Because SmartCloud APM and IBM are now integrated, IT professionals can obtain accurate answers to those questions—fast. They can also pass that information on to anyone else who might need to know, such as line-of-business managers, in the event that problem resolution may take extra time and expectations should be managed.
In short, the correlation between business processes and the technical infrastructure is now far clearer, translating into a faster, more informed response to emerging issues and a superior business outcome.
Two scenarios make the case for the SmartCloud APM/BPM integrations
Let's consider a couple of common scenarios to illustrate how the new integration capabilities might typically play out in a real-world business situation—one with a focus on technical root cause analysis, and the other with a focus on business process impact.
In both of these scenarios, it's presumed that some aspect of the IT infrastructure is underperforming relative to targets. Perhaps a database isn't as responsive as it should be; perhaps a virtual server needs to be restarted. What differs between these two examples is the specific information that team members need in order to understand and solve the problem and minimize its business impact. And in both scenarios, that information is achieved via the new integration.
Scenario One: Technical Root Cause Analysis
In this scenario, an IT team member begins by discovering that a business process has slowed unacceptably, as reflected in the Tivoli Enterprise Portal interface (which aggregates and intuitively depicts monitoring information). The next logical step is to determine what the root cause of this slowdown might be. Normally this would be a challenging thing to do given the complexity of the IT infrastructure.

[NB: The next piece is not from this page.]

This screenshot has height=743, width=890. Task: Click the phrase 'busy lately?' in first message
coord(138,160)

Fortunately, SmartCloud APM's extensive analytical capabilities are directly on point. They allow IT to drill down, inside a logical topology view of the service, to isolate exactly which component or resource is responsible for the reduced performance. Subsequently, this information can be passed on to an appropriate subject matter expert chartered with that area, who can in turn resolve it in any way needed to bring the service back up to the necessary performance.

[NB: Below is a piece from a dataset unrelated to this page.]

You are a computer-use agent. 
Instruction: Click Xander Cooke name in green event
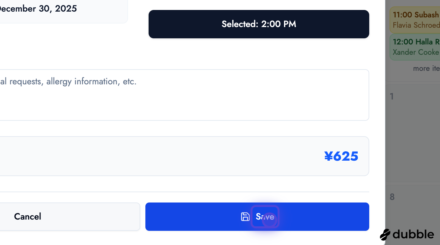point(416,52)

Scenario Two: Business Process Impact
In this scenario, essentially the same root cause applies, yet the goal is different. Instead of needing to establish the technical root cause, the goal is to establish which business processes are affected, and by how much, in order to create a prioritized response to the total situation.
Again we start with an IT administrator discovering a technical issue with an underlying resource. Now, though, that administrator can do something quite different: easily identify the affected BPM processes and services, via the Process Groups summary, which is directly informed by the new data-sharing between BPM and SmartCloud APM.
Subsequently, the administrator can notify the appropriate managers that a problem exists, as well as provide an estimate of the duration of the problem. And because one process is shown to have a higher business priority than another, the administrator can focus primary effort on it first—essentially, conduct the triage needed to get the worst problems under control fastest.